Frontex is therefore obliged to check that such return decisions exist for all the people that a Member State intends to include in joint return operations, in order to ensure that these operations comply with the principle of non-refoulement.
On 9 October 2016, a family of Syrian nationals of Kurdish ethnicity, consisting of the two parents and their four children, had arrived on the Greek island of Milos, where they had expressed their wish to lodge an application for international protection, reports the Court.
But only a few days later, the family was transferred to Turkey, following a joint return operation led by Greece and Frontex. Fearing that they would be sent back to Syria by the Turkish authorities, the family fled to Iraq.
It then brought an action against Frontex, which was dismissed by the General Court in 2023 (see EUROPE 13244/23), “on the grounds that there was no causal link between Frontex’s allegedly unlawful actions and the damage suffered, without assessing the other conditions of liability”.

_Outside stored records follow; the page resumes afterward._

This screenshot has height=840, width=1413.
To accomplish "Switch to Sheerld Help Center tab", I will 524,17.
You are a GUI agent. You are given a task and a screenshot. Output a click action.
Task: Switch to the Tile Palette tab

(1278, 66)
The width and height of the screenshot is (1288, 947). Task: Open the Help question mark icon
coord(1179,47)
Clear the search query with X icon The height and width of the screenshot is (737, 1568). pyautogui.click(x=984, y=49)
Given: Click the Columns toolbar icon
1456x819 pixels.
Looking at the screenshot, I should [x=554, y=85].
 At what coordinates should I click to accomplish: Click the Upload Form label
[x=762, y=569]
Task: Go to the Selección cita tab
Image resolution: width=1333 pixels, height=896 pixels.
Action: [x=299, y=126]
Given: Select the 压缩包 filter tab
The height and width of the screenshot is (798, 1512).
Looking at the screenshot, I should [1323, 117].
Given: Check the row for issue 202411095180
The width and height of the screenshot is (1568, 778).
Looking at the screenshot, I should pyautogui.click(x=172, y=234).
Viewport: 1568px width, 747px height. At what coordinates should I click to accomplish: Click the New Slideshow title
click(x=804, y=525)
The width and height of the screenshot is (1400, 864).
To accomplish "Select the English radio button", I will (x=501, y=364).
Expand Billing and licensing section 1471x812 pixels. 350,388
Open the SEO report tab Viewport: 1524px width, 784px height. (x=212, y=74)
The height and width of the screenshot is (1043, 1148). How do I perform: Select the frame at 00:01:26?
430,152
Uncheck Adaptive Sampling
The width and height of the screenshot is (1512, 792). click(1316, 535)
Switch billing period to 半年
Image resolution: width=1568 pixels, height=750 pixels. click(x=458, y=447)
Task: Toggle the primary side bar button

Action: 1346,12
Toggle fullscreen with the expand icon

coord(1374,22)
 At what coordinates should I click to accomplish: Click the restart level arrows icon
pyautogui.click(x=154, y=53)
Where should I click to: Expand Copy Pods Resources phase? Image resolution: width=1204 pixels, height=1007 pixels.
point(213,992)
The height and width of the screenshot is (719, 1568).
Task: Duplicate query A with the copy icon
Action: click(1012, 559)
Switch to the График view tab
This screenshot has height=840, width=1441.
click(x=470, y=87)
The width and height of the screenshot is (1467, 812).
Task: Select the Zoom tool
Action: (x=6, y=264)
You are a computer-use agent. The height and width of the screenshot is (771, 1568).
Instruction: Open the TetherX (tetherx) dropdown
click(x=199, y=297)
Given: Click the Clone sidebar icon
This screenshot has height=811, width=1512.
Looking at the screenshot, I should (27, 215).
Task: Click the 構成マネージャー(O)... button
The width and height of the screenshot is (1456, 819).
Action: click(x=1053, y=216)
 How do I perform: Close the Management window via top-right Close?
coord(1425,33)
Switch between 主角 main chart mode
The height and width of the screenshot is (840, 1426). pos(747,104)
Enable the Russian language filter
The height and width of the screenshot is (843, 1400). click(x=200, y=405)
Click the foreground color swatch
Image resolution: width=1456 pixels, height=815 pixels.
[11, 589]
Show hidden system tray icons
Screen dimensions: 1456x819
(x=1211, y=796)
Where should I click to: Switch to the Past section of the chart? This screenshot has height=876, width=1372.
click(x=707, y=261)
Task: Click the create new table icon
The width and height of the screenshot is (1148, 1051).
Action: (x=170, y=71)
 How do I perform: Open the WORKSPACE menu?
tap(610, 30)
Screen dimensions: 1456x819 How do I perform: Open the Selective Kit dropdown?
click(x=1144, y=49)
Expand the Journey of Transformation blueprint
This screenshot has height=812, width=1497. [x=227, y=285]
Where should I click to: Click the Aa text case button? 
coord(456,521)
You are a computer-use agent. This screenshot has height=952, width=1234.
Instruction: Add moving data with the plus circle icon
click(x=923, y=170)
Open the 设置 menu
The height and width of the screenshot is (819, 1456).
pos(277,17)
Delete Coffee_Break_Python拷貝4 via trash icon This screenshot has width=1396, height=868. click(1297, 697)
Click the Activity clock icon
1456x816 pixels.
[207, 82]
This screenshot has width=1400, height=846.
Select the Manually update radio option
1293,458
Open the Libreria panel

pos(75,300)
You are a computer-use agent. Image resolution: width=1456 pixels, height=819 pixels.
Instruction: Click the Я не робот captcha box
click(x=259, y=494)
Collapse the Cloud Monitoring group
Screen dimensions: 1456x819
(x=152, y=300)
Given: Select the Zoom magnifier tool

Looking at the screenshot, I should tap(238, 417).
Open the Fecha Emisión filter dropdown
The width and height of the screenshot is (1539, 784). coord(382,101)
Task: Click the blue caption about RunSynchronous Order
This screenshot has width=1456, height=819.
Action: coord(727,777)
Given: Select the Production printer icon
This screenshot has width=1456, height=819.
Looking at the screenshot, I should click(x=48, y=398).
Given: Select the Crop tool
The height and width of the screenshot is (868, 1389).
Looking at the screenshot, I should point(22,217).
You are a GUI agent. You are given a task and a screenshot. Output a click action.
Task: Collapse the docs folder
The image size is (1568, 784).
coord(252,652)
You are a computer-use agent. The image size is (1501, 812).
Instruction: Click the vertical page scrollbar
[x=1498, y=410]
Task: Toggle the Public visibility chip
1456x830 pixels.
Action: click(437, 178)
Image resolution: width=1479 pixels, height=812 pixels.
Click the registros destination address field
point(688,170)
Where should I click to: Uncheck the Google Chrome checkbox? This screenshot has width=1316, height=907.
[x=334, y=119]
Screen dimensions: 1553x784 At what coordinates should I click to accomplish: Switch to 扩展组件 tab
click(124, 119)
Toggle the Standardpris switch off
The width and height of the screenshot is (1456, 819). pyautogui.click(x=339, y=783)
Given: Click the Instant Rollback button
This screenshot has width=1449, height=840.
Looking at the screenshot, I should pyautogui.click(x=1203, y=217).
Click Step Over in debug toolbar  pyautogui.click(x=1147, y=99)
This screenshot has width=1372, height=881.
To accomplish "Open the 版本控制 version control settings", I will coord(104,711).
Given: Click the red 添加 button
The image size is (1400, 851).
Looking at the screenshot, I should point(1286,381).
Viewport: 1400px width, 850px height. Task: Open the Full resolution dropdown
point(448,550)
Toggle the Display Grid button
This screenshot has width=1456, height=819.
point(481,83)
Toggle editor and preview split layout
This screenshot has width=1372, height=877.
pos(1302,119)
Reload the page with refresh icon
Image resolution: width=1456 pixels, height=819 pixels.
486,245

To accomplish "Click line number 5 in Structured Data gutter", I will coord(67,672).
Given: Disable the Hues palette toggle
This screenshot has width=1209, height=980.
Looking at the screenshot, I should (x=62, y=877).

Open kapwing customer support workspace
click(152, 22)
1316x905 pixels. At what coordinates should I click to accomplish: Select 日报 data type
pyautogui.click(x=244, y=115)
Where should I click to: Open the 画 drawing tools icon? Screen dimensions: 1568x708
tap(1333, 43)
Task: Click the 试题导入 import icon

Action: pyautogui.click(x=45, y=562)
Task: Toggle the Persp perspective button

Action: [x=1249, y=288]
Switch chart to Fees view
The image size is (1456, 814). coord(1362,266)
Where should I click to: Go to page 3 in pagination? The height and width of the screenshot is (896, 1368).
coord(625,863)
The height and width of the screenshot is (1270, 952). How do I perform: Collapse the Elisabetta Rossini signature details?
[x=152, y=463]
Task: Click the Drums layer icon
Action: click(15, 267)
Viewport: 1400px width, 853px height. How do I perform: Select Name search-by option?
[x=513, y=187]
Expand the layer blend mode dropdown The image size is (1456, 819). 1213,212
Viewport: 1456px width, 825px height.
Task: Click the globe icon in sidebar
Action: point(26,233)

The Court thus found in favour of the Syrian family and considered that the General Court had erred in considering that Frontex only provided technical and operational support to the Member States, without having to verify the existence of a return decision.
In addition, the Court holds that the General Court also erred in law in holding that any infringements of fundamental rights occurring during a return flight are the sole responsibility of the host Member State, to the exclusion of any responsibility on the part of Frontex.